◆ **Work required**
When you reach the records below, output each one exactly.
::::::::::
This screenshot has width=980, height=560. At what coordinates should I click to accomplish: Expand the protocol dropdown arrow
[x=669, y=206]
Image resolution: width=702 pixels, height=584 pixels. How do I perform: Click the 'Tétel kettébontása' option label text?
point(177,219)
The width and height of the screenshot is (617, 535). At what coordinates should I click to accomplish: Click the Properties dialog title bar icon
::::::::::
◆ **Result of this task**
This screenshot has width=980, height=560. At what coordinates should I click to accomplish: Expand the protocol dropdown arrow
[x=669, y=206]
Image resolution: width=702 pixels, height=584 pixels. How do I perform: Click the 'Tétel kettébontása' option label text?
point(177,219)
The width and height of the screenshot is (617, 535). At what coordinates should I click to accomplish: Click the Properties dialog title bar icon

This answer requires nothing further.